The one caveat is - I do not think it would hurt to list that you took MOOC courses from schools like Harvard, Princeton and Yale on your resume.

MOOC courses only work on subjects that do not require writing papers since those are done through a "peer-review" system - effectively some other idiot taking the class is going to grade and review your paper. There is no way around this problem without a pay system since it is impossible for a professor and his TAs to grade papers from 100,000 students taking their free MOOC.

MOOC courses were also initially rolled out in the standard 12-week college format, which defeated the purpose of any improvement on completion time efficiency.
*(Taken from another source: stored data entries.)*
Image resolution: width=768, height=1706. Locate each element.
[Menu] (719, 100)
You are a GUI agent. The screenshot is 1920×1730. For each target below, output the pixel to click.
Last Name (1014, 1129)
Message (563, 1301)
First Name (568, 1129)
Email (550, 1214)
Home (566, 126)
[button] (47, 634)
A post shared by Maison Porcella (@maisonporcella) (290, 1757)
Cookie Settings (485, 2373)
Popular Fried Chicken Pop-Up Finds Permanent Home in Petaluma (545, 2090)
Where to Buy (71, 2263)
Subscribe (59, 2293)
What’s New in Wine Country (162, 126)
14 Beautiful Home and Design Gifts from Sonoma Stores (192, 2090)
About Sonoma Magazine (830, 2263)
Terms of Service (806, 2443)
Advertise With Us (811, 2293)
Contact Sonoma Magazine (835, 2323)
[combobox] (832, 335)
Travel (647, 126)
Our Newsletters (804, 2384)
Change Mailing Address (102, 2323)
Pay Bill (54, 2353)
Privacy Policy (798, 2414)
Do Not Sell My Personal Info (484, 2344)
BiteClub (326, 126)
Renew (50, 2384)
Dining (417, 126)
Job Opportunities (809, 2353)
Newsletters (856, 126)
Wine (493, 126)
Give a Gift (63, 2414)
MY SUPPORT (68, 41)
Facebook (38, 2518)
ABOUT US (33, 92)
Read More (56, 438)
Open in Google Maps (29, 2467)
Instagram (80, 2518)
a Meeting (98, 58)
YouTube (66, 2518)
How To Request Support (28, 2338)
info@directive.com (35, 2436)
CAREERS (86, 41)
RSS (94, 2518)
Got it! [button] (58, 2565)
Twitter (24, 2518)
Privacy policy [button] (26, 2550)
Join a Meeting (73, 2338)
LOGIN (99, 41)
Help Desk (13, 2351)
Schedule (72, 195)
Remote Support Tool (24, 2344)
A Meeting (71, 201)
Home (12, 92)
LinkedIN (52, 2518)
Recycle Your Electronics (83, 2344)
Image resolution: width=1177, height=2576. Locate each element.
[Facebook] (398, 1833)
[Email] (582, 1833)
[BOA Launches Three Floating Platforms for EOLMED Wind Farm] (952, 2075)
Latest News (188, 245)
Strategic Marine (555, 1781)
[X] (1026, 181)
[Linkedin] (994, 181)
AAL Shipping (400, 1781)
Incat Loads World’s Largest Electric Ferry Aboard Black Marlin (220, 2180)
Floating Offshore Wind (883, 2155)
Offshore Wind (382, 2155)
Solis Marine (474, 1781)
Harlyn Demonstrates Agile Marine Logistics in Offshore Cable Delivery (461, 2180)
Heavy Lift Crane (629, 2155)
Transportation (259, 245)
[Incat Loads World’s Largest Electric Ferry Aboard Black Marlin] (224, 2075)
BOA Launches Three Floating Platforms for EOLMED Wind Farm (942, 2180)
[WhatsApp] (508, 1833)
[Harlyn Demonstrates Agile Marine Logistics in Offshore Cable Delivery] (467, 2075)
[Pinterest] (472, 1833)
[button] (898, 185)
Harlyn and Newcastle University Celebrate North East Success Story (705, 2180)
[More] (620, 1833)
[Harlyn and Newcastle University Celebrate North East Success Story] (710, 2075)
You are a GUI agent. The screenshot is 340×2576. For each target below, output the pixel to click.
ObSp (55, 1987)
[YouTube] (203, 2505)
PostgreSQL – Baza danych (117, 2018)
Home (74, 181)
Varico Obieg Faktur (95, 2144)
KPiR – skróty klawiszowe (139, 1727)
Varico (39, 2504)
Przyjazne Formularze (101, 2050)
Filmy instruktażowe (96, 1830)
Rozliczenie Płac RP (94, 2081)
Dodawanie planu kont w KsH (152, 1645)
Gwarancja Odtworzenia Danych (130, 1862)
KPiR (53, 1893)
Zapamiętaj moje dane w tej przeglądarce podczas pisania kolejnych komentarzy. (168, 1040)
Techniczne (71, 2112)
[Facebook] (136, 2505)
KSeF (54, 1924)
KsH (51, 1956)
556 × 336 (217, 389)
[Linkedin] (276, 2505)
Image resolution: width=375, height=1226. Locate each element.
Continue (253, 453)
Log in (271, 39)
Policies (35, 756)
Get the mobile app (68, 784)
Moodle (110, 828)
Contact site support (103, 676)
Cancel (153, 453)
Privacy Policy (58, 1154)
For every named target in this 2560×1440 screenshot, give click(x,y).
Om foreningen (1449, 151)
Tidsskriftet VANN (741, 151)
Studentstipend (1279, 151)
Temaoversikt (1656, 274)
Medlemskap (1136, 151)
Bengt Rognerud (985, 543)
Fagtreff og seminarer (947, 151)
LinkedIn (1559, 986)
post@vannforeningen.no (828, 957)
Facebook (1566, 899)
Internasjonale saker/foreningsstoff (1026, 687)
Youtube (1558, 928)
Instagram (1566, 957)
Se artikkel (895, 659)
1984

They are slowly moving and offering more self-paced courses and shorter condensed courses averaging 4-8 weeks.

With all this being said MOOC courses are going to need the equivalent of an organization like ACE approving them for college credit (something ACE is working on) and then proctored exams to make them official (the cert programs currently require proctored exams). Without this it makes anyone claiming any sort of degree equivalent for taking MOOC courses laughably naive.